The Walking Dead just keep walking. The zombies can’t take a rest and enjoy their dying world. They will need to hunt just as they’re done lunching on a brain. It’s an endless race that zombies will be taking to their, well, grave.
Not the Cullens in their suburban rest house. Nor Louis and Lestat in their colonial mansion. Nor Viktor and Markus in their castles. They all live in style and in full comfort while the world goes by.
Don’t be a zombie. Exist to live and not live to exist. You may be surviving from paycheck to paycheck today, but plan your way out of the rat wheel. Build another income source or create wealth from savings. Again, invest and reap more bang out of your salary.
It doesn’t matter to start small, get a hundred gram to try forex trading maybe. Forego a car upgrade and instead buy a life insurance that yields a good margin in ten years. The point is to make it a habit to build more off your paycheck, rather than waste it on things that devalue over time.
Edward Cullen. Louis de Pointe du Lac. Dracula. Selene. Beautiful, elegant and articulate, vampires outscore zombies in assets, looks and social graces.
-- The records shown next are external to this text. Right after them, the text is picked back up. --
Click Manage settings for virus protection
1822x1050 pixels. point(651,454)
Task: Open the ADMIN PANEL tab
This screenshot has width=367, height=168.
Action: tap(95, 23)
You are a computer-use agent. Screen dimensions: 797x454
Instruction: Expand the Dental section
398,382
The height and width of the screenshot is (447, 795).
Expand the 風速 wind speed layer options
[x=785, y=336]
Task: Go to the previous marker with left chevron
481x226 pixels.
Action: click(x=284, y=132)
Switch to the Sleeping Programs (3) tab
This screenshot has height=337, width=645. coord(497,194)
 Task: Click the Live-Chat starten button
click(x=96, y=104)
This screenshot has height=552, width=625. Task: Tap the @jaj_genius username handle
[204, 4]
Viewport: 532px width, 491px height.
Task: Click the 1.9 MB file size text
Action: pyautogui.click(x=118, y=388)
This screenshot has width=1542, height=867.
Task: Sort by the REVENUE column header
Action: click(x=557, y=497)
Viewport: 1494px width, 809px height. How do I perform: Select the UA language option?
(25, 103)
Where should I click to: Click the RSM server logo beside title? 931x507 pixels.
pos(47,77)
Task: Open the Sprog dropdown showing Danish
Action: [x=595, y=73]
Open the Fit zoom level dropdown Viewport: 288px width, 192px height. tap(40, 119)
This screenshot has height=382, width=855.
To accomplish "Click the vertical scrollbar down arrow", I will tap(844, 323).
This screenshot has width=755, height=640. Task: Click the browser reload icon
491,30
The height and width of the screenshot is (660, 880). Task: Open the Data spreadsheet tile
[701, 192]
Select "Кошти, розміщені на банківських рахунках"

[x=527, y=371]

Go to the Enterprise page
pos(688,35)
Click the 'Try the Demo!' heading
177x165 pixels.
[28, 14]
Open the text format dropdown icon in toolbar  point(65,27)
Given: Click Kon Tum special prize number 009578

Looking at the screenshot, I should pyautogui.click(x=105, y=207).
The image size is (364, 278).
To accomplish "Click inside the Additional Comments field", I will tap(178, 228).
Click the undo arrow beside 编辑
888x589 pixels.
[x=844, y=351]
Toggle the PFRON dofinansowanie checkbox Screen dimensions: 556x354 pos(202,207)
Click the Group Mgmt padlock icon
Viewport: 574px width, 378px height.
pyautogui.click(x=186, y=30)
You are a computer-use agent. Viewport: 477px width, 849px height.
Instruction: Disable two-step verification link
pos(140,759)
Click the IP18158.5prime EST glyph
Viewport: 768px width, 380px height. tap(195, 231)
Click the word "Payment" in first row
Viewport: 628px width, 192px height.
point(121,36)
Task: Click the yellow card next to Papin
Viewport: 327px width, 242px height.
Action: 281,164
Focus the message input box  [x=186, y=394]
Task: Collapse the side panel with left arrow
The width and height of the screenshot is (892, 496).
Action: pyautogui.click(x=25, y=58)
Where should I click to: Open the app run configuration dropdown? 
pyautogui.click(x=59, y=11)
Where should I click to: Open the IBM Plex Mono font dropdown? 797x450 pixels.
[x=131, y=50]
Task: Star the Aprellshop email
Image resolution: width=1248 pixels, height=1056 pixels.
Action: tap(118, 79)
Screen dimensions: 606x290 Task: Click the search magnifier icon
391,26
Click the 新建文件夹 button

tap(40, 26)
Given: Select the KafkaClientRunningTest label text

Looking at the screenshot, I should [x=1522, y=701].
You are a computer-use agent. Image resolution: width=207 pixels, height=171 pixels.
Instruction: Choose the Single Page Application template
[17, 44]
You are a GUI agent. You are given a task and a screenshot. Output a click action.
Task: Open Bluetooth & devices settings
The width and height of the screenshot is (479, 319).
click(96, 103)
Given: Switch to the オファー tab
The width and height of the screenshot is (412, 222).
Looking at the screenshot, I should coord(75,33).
Then there’s Bud at the other end of our spectrum. The Day of the Dead starrer, perhaps one of a few popular zombie characters, is the most intelligent zombies we’ve come across. And he drools uncontrollably and has the motor skills of a one-year old,
While zombies remain the scum of the earth, vampires have been a count, a noble, a professional, a colonial master, even a really rich Republican. Ever wonder why the fanged ones have it better than the undead? They better themselves. They have a high regard for excellence. Get into the act of self-improvement and don’t stop.
Get more education. Learn new things. Master a skill. Network with like-minded people. Understand how the world goes around and outside of you: your career, business and across social classes.
Excellence is not one-upmanship; it is outperforming your previous achievement. That’s how Olympic records are broken; why marathon runners keep running; new inventions are created; professional knowledge is advanced and businesses expand.
The Zombie Apocalypse is not coming. It’s already here in the form of more Americans without savings and health coverage, the widening gap between incomes, the diminishing middle class population, local businesses moving out to emerging markets, stagnating education… all these can bring you at wit’s end. Ditch the double-barrel shotgun; the six tips above are your real zombie survival kit.